As we all saw in 2015, hospitals and health insurers are prime targets for cyber attacks designed to obtain personal and health information of individuals. Those attacks are bad for all the obvious reasons. Worse attacks can happen though, and they can bring a hospital to its knees. Events in February 2016 are a good illustration.
On February 5, 2016 criminals launched a cyber attack on Hollywood Presbyterian Medical Center in Los Angeles. We don’t know what attack vector was used, but somehow the criminals managed to infect the hospital’s computer systems with ransomware. The malware, like other ransomware, encrypted the hospital’s systems and then demanded that a ransom be paid in return for which the hospital would receive the code to decrypt its systems. Early reports stated that the ransom demand was 9000 Bitcoins ($3.4 million). The hospital later released a statement saying that those reports were wrong, and that the ransom was actually only Ƀ40, roughly $17,000.
The attack created an “internal emergency” at Hollywood Presbyterian. While the malware was active the hospital was unable to communicate electronically. Instead of using email, hospital staff had to use telephones and fax machines. The attack also affected the hospital’s electronic medical records. That forced hospital staff to use paper. The attack reportedly led the hospital to take certain computer systems offline to prevent the malware from spreading.
Because its systems were compromised the hospital’s ability to deliver care was impacted, and reports have said that patients were transported to other hospitals as a result. Fortunately, the hospital has found no evidence that any patient or employee information was exposed or taken.
The hospital ultimately paid the $17,000 ransom because they concluded that it was the “quickest and most efficient way” to restore the computer systems.

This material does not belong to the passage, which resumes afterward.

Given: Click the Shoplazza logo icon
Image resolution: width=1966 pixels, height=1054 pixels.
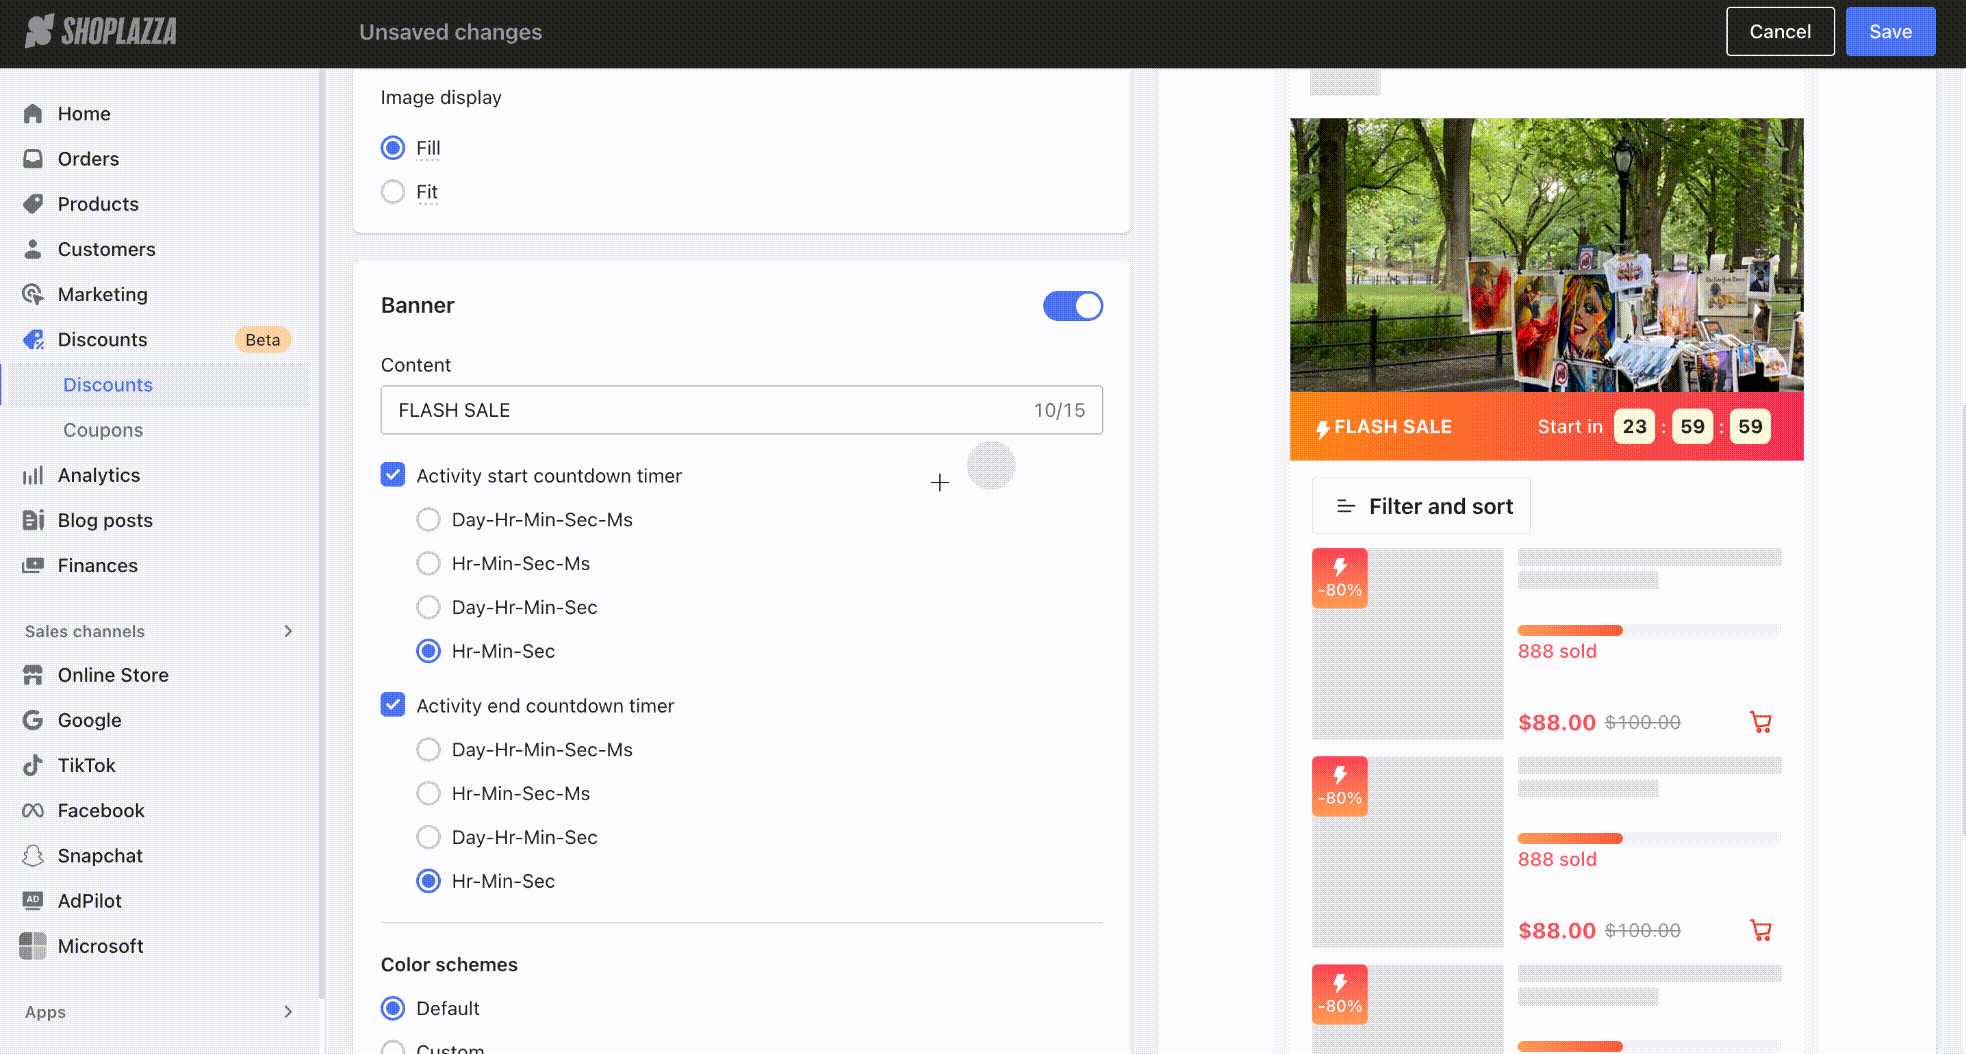Looking at the screenshot, I should (39, 31).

The malware was fully removed by February 15, 2016.
These attacks could have been so much worse.
Although the attacks against Hollywood Presbyterian and other hospitals were alarming and expensive to address, they fortunately do not appear to have done lasting damage. It would be an overstatement to say that this attack brought Hollywood Presbyterian to its knees. But what would have happened if the malware locked up computer systems involved in delivering patient care? It’s certainly possible; cyber attacks against medical devices are already a fact of life. If such an attack happened, it obviously could cost lives. At the same time, it could decimate a hospital’s business and reputation. The attack would be a true catastrophe on multiple levels.
What can hospitals do in the face of threats like this? Considering that hospitals are critical infrastructure, the advice in my earlier post on that subject applies equally to them. Put simply, they must identify and manage their cyber risks and the financial consequences of those risks should they materialize.
So, how would insurance respond to an attack like the one against Hollywood Presbyterian? Quite well, if the right cyber policy is in place.
Cyber insurance policies can, but don’t always, include coverage for cyber extortion. This coverage, potentially in combination with computer security breach event coverage, should cover the cost to investigate the attack, necessary legal expenses, public relations costs, and ransom amounts. To the extent that a hospital’s business is impacted by the attack, network business interruption coverage, if purchased, could cover the resulting financial loss. If data is damaged or lost there is coverage available that would pay the hospital’s cost to recreate or replace it. Cyber policies are not all alike though, so they need to be evaluated and negotiated carefully to ensure that the necessary coverage is there.
Could insurance cover bodily injury resulting from a ransomware attack that affects a hospital’s patients? That is much more difficult. Insurers increasingly are excluding losses resulting from cyber events under general liability and other non-cyber policies. That could leave hospitals with a significant coverage gap. As I mentioned in my critical infrastructure post, insurance products are becoming available that are designed to fill that gap. Hospitals and other healthcare providers would do well to carefully evaluate whether they need that coverage.